▸ Exercise details
Begin at the line containing "Task: Click the file icon beside bundle.js" in the entries below and end at the line containing "This screenshot has height=426, width=689."; transcribe that range exactly and nothing outside it.

[Source records]

== Segment start ==

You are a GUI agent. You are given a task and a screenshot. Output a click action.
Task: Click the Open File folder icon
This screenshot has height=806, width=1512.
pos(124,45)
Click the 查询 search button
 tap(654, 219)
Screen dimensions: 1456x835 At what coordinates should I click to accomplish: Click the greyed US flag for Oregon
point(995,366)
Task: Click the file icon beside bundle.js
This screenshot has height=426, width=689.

== Segment end ==
== Segment start ==

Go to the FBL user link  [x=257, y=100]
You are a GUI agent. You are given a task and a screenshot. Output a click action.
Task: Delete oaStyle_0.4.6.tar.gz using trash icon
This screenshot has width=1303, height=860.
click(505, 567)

== Segment end ==
== Segment start ==

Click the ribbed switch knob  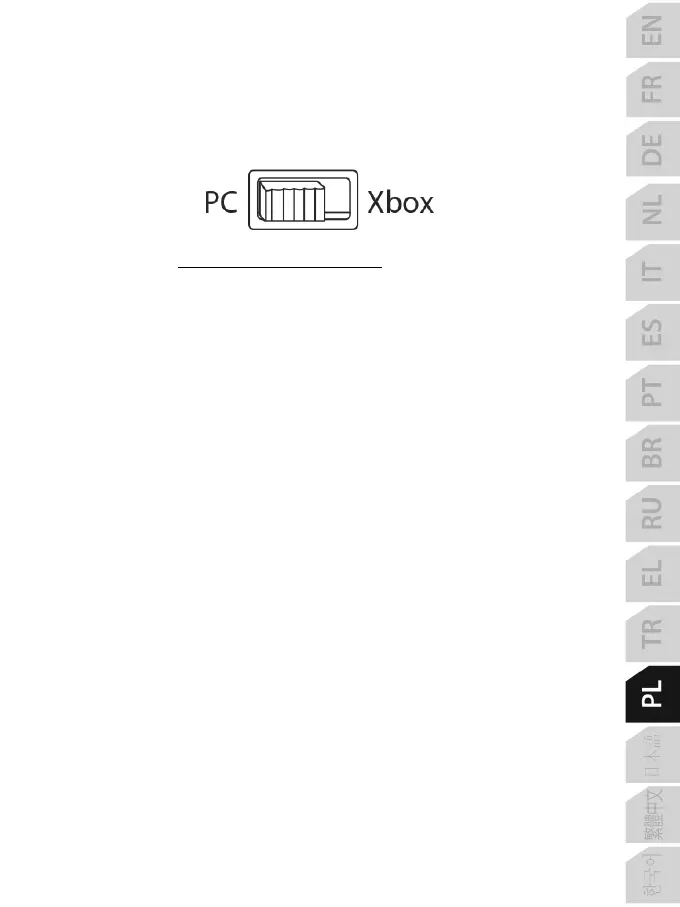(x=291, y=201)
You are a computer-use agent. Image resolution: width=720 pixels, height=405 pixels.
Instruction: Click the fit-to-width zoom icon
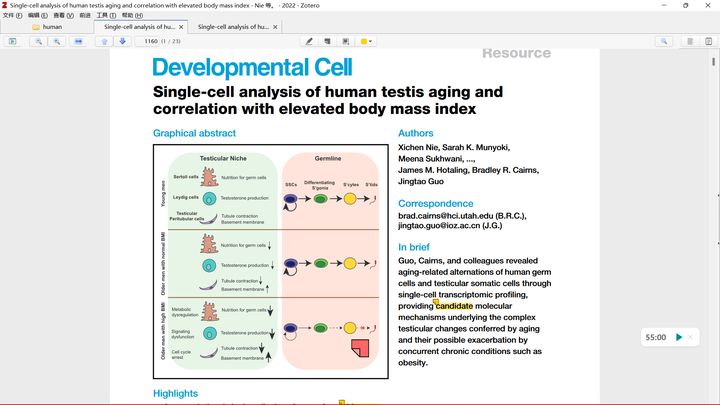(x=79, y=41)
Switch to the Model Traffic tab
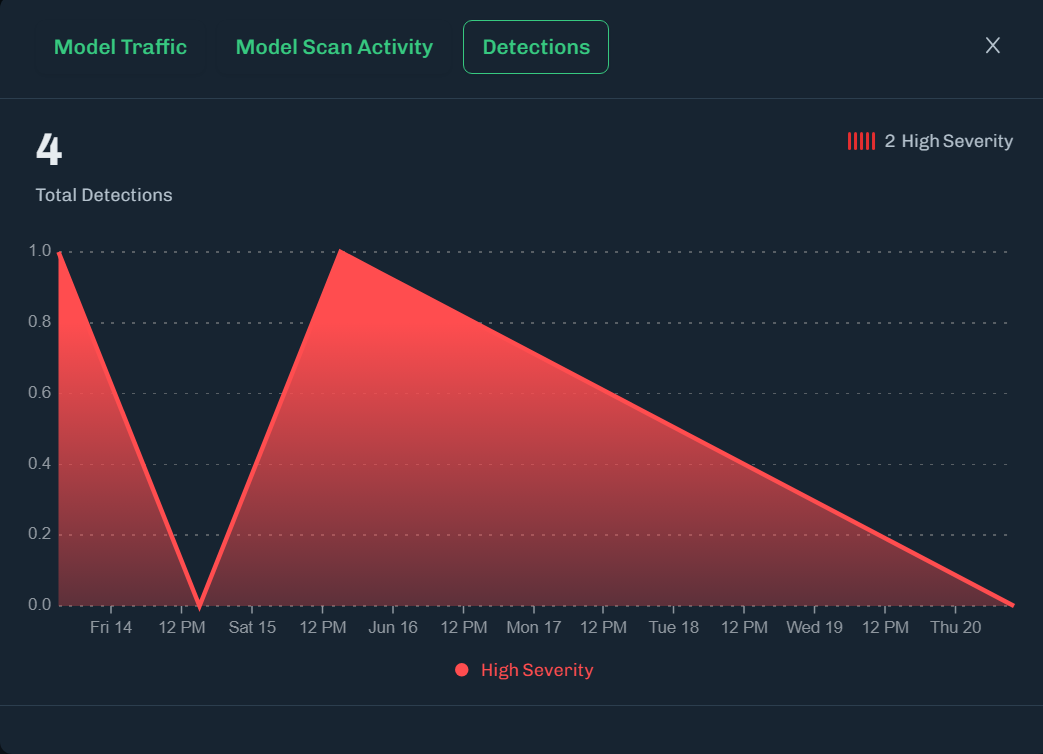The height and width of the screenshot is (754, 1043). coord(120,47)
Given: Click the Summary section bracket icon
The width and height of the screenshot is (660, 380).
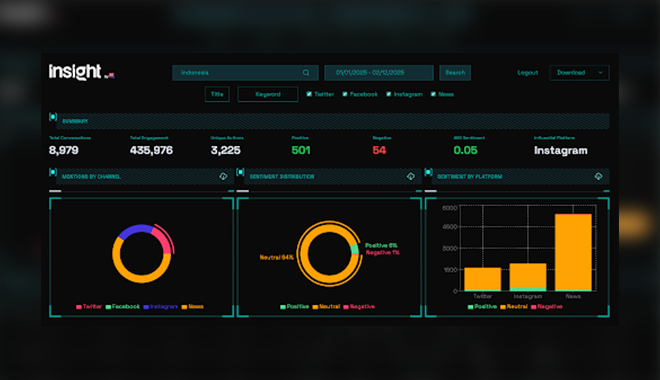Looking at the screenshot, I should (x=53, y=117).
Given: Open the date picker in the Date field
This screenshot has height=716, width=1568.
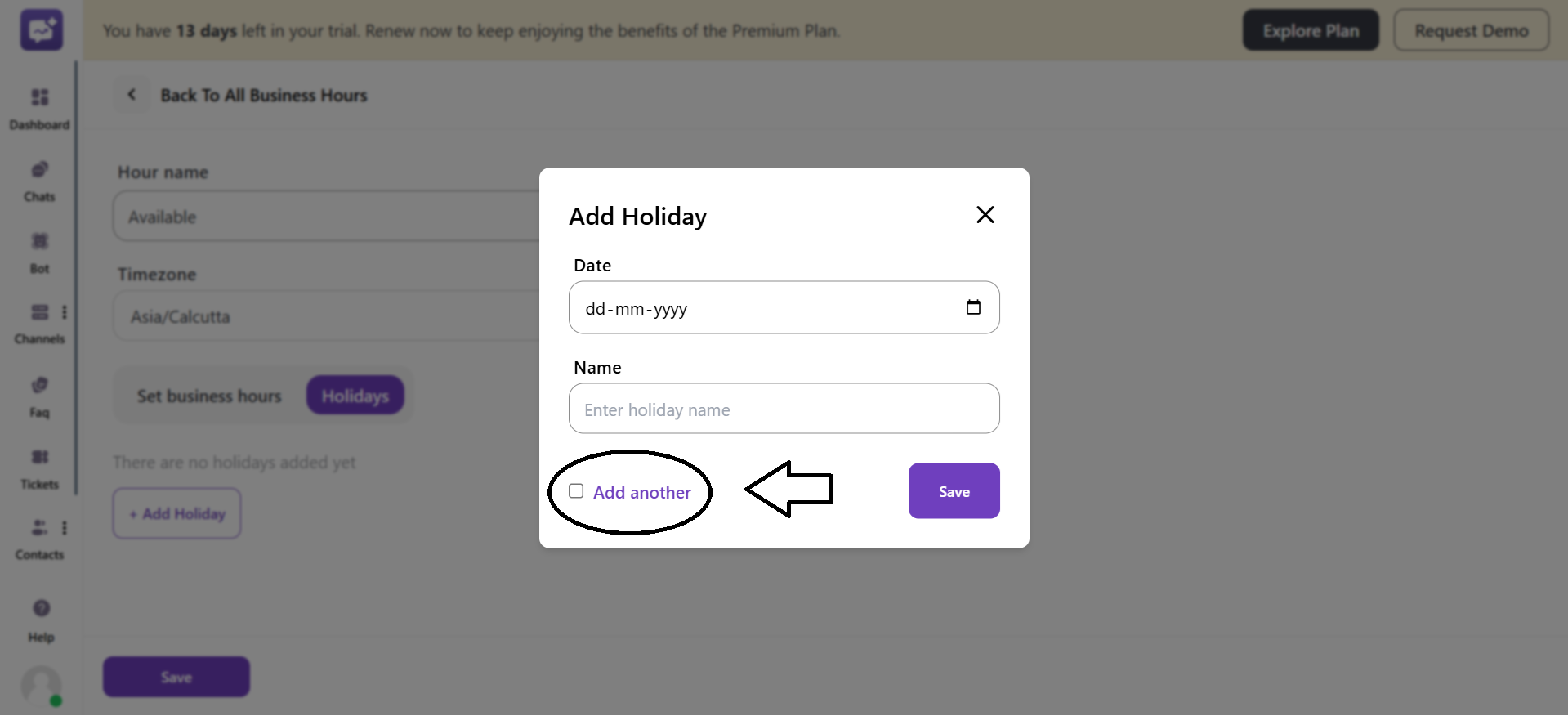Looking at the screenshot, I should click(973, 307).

== Segment end ==

▸ Answer for this exercise
Task: Click the file icon beside bundle.js
This screenshot has height=426, width=689.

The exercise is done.